— start PAGE EXCERPT —

What they said when the Honda Jazz was new… (Jan 31 2002)

HONDA has distanced itself from the opposition with the arrival of snazzy small car the Jazz.

To most of us this appears to be yet another supermini to take on the likes of the Ford Fiesta, VW Polo, Citroen C3 and others. But the Japanese producer is confident that courtesy of some unique features, the new baby has no direct competitors.

Cornerstone of the Jazz is something they label "intelligent space" and, as if to underline this belief, the press presentation featured 18 catsuit-clad contortionists squeezing into the car to set a claimed new world record.

So what's the deal with this clever space caper? The trick is that Jazz is actually the world's first production car with a central fuel tank, which sits beneath the front seats.

And before you say "that sounds rather dodgy", well Honda assures me that the car's layout provides a very rigid body with "complete perimeter protection". The fuel tank is, they say, in the safest possible location.

Upshot of this is sufficient room for Honda's piece de resistance, the Magic Seat. And it's a slick piece of wizardry too. Considering this is after all a supermini, the flexibility is terrific.

For starters, the back seats don't sit on the floor like in most cars, so you can actually stow stuff underneath them. Three easy steps allow you to collapse either section completely into the footwell to boost boot size, and should you want to load items like large plants betrween front and back then the rear cushions just flip up cinema style. Even then the boot space is streets ahead of other cars in the segment. Very versatile.

Right, so the Jazz is more Tardis than car, but how does it perform on the road, and what chance does it have of success in the UK?

— end PAGE EXCERPT —
— start INFORMATION SUPPLIED —

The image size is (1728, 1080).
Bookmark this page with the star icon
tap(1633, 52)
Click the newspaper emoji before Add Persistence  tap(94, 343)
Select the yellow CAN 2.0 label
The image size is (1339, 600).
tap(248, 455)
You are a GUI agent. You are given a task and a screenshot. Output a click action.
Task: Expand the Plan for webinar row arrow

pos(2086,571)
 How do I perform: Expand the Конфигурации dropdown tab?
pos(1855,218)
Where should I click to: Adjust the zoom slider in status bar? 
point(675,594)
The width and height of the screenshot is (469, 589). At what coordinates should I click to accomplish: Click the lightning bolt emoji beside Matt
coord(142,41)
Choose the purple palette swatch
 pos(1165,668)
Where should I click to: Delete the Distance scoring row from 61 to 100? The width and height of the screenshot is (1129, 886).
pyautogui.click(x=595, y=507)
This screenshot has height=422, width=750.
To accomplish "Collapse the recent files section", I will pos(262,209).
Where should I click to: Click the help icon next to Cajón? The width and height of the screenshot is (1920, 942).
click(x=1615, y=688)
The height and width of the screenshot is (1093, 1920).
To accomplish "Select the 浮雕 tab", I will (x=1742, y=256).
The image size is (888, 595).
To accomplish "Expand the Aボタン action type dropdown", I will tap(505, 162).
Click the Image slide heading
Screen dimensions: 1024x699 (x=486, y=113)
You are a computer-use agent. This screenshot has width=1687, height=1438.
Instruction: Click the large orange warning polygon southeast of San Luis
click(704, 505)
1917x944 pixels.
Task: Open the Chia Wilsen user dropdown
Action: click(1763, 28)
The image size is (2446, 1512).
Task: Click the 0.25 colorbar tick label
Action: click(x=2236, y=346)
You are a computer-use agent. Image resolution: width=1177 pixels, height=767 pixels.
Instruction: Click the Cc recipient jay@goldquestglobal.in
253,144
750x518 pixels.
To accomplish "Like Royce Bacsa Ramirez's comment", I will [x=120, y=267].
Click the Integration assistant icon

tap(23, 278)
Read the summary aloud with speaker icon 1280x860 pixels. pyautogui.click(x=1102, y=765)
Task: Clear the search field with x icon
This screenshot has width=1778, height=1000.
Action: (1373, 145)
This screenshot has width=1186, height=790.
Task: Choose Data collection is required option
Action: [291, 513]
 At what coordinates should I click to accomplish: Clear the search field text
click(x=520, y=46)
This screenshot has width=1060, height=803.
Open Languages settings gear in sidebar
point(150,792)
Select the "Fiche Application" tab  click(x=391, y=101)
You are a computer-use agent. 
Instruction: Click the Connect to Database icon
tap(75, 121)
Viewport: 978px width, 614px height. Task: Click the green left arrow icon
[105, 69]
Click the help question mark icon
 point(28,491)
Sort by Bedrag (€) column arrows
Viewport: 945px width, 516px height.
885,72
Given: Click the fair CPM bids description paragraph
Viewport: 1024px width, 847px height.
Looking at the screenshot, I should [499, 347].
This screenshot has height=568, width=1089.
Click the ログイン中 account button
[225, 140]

— end INFORMATION SUPPLIED —

■ **WHAT YOU WILL DO**:
A: Extract everything from "And before you" down to "safest possible location." in the Honda Jazz article.
B: Answer these from the Honda Jazz article:
(i) How many contortionists squeezed into the car at the press presentation?
(ii) Where is the central fuel tank located?
(iii) What do the rear cushions do when you load items like large plants between the front and back?

■ **EXERCISE SOLUTIONS**:
A:
And before you say "that sounds rather dodgy", well Honda assures me that the car's layout provides a very rigid body with "complete perimeter protection". The fuel tank is, they say, in the safest possible location.

B:
(i) 18
(ii) Beneath the front seats
(iii) They flip up cinema style.